▸ WHAT YOU NEED TO DO:
1. In the piece on New Orleans and voodoo, on what street is the New Orleans Historic Voodoo Museum?
2. Pick up the piece on New Orleans and voodoo right after its final sentence and keep writing.

It would be easy to see New Orleans’ fascination with Halloween as a mere extension of locals’ fondness for costuming and festivity. Certainly you could get that impression during a walk through the French Quarter on Oct. 31.
But the city’s affinity for this time of year goes deeper, to an inherent taste for the mysterious, the secretive and – dare we say it – the occult.
Local interest in the unknown may arise from Louisiana’s historic ties with Africa and the Caribbean region. Both are home to distinctive ritualistic behaviors and a belief that certain people have the ability to “know things” or to experience spiritual realities unknown to others. Such cultural roots have made south Louisiana, in particular, an ideal setting for the practice of voodoo.
Marie Laveau, a Creole voodoo practitioner of the 18th century, remains the region’s most famous priestess, and local fascination with “vodoun” spirits, as they’re known in West Africa, has lingered long after her death.
Today, many people associate New Orleans with mysterious spirits, and interest in the practice of voodoo remains alive, as evidenced by local enterprises that capitalize on it.
The New Orleans Historic Voodoo Museum, which has been a fixture along Dumaine Street in the French Quarter for 40 years, is a font of information and history aimed at preserving the city’s voodoo culture.

▸ EXTRACTED INFORMATION:

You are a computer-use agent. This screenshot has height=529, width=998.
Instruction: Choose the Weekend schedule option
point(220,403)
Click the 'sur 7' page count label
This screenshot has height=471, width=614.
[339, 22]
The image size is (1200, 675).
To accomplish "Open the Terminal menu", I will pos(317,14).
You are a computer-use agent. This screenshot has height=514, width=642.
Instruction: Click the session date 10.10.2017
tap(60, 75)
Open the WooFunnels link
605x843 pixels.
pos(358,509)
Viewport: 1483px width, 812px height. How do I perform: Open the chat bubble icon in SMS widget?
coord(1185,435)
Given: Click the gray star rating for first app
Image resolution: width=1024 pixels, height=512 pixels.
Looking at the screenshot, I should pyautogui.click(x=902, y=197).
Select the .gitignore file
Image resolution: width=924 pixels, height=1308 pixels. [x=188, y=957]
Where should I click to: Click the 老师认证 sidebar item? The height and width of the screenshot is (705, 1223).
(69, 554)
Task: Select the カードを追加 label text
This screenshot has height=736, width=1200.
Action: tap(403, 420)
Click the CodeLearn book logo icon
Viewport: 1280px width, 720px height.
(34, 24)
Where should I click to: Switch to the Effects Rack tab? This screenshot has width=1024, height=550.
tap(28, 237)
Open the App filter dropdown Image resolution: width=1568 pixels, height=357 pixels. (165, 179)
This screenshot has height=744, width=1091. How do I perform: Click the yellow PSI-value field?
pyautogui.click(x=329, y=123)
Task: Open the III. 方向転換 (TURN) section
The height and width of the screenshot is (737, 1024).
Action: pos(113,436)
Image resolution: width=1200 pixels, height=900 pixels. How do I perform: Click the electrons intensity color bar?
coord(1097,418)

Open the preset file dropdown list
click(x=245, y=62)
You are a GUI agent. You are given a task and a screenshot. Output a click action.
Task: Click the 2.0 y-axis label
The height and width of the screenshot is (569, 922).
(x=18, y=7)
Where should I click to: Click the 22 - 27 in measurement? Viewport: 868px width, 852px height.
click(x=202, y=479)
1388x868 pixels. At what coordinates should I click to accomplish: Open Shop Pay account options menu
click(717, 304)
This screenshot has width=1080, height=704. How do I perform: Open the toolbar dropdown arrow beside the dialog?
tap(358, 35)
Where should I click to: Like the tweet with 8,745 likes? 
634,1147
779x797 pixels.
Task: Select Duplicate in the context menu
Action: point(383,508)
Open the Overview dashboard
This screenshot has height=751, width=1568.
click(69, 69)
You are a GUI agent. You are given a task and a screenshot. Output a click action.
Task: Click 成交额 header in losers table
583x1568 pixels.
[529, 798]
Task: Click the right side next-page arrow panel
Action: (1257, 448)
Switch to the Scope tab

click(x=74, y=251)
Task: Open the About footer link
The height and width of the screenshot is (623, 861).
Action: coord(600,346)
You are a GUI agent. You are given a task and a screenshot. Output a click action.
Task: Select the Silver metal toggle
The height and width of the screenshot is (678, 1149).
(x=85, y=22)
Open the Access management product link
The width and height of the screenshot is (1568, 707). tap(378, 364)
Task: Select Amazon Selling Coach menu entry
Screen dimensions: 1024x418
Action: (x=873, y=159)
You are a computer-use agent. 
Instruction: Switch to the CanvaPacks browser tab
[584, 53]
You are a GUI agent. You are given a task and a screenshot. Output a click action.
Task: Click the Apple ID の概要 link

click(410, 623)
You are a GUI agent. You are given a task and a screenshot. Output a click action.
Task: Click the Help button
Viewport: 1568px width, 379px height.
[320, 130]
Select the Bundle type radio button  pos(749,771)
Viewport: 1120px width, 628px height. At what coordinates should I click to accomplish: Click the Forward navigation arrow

▸ RESULTS FOR THE EXERCISE:
1. Dumaine Street, in the French Quarter.

2.
The museum’s founder, Charles Massicot Gandolfo, is said to be descended from a man raised by a voodoo queen. Gandolfo opened the museum to help others explore the rituals, zombies, gris-gris and other icons of a world that fascinated him.
In the museum’s curio shop, visitors can buy voodoo dolls, ritual candles, books, oils and gris-gris bags – or perhaps a session with a psychic reader who can prognosticate about events likely to occur in the future.
Visitors can also sign up for a voodoo cemetery walking tour, which features a visit to Laveau’s tomb in St. Louis Cemetery No. 1. The tour includes Congo Square, St. Expedité and discussions of voodoo rituals and “the relationship between voodoo and the Catholic church,” according to the museum.
Also in the museum vein, the Voodoo Spiritual Temple on North Rampart Street, founded in 1990 by Priestess Miriam Chamani, a bishop of the “Angel Angel All Nations Spiritual Church,” is a haven for exploring the tools and practice of voodoo. Chamani performs weddings, blessings, removal of curses and “empowerment consultations,” among other services. Like other practitioners, she plans special events each June to “awaken the summer solstice” on St. John’s Eve, ahead of the Feast Day of St. John the Baptist.
Marie Laveau’s House of Voodoo on Bourbon Street is popular with shoppers in search of items including talismans, worry dolls, love bath salts, bells that can summon spirits and egg shell powders “most commonly used for psychic protection and to guard against negativity.”
Voodoo Authentica of New Orleans, on Dumaine Street, bills itself as a “cultural center and collection” owned by a voodoo practitioner. Through a physical store and an e-commerce website, the establishment offers an extensive lineup of ritual kits, dolls and gris-gris, along with “spells” written by or passed down to local practitioners for specific “magickal purposes” including friendship, money, fertility, job-seeking, healing and spiritual cleansing.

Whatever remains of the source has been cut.